# Shuffling

In this bonus section we consider a bad and a better shuffling algorithm. The bad one is shown below. It swaps cards until every card in the deck is flagged as swapped.

In [1]:
import random

def shuffle1(deck):
    "Norvig's teacher's algorithm."
    n = len(deck)
    swapped = [False] * n
    while not all(swapped):
        i, j = random.randrange(n), random.randrange(n)
        swapped[i] = swapped[j] = True
        swap(deck, i, j)

def swap(deck, i, j):
    "Swap elements i and j of a collection."
    # print(f'Swap {i} and {j}')
    deck[i], deck[j] = deck[j], deck[i]

How long does this approach take? In the quiz the following three choices are given:

1. $O(N)$
2. $O(N^2)$
3. $O(N!)$

I got the wrong answer (I said 3). The correct answer is $O(N^2)$. To see it, consider the case where every element but one is flagged as swapped. It will take on average $N$ attempts before getting that element and flagging it as swapped. We have to do this for $N$ elements, hence $O(N^2)$.

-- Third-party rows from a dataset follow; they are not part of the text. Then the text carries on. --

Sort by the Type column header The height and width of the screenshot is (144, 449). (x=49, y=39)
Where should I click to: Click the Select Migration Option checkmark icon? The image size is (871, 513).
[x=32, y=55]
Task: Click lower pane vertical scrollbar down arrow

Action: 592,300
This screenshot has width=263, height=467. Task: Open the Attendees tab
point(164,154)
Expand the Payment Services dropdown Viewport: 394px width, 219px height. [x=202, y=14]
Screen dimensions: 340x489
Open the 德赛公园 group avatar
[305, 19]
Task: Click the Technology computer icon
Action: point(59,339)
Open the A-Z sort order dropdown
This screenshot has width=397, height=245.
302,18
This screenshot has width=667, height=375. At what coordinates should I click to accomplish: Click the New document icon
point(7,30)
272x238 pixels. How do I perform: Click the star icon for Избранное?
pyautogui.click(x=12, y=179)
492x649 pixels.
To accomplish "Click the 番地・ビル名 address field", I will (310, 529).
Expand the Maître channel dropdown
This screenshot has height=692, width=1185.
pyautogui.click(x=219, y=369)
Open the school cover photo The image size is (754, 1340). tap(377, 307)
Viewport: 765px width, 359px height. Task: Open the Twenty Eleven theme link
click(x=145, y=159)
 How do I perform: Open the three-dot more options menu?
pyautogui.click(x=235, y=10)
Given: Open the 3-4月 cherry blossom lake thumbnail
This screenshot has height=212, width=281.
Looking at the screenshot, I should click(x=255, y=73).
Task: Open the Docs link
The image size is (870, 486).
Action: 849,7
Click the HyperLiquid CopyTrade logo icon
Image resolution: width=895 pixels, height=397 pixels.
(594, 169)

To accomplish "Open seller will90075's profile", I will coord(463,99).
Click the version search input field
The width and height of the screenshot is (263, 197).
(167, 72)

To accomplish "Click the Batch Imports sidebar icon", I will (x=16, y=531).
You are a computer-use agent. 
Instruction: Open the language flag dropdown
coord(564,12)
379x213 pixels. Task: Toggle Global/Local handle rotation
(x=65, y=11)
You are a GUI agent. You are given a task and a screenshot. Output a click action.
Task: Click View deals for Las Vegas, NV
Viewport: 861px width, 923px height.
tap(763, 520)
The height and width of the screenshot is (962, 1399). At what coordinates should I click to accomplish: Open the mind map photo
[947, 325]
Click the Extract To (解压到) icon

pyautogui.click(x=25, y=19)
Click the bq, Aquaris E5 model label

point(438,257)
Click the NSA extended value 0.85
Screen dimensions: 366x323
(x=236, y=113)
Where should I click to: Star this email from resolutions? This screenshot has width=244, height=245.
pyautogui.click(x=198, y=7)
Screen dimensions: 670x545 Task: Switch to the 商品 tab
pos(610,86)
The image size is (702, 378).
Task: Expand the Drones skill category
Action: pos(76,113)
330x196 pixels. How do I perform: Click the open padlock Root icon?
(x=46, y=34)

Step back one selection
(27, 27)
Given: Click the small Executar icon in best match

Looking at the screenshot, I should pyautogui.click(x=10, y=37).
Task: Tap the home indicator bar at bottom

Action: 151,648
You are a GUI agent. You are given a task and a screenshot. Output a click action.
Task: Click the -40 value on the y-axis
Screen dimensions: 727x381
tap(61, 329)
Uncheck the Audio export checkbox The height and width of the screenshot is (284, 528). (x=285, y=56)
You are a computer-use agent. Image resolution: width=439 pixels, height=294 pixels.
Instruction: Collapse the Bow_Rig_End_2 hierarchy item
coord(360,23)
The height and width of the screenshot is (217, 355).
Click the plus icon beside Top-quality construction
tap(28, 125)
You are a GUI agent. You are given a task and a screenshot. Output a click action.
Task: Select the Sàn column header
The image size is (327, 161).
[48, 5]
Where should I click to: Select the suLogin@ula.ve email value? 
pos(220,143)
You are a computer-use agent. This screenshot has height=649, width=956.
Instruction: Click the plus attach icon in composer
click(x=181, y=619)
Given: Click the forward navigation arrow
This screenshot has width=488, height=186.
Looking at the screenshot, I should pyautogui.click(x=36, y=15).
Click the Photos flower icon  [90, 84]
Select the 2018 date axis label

A better shuffling algorithm that Knuth calls the P-algorithm, is shown below.

In [2]:
def shuffle(dec):
    "Knuth's algorithm P"
    n = len(deck)
    for i in range(n-1):
        swap(deck, i, random.randrange(i, n))

def swap(deck, i, j):
    "Swap elements i and j of a collection."
    # print(f'Swap {i} and {j}')
    deck[i], deck[j] = deck[j], deck[i]

Norvig asks what happens if we replace `range(n-1)` with `range(n)` in line 5 above. Choices are:

1. We get an `IndexError`.
2. We get a `ValueError`.
3. We get no error but the results would be unfair, because one result would be more common than any other.
4. We would get no error, and the result would still be fair but a little bit slower.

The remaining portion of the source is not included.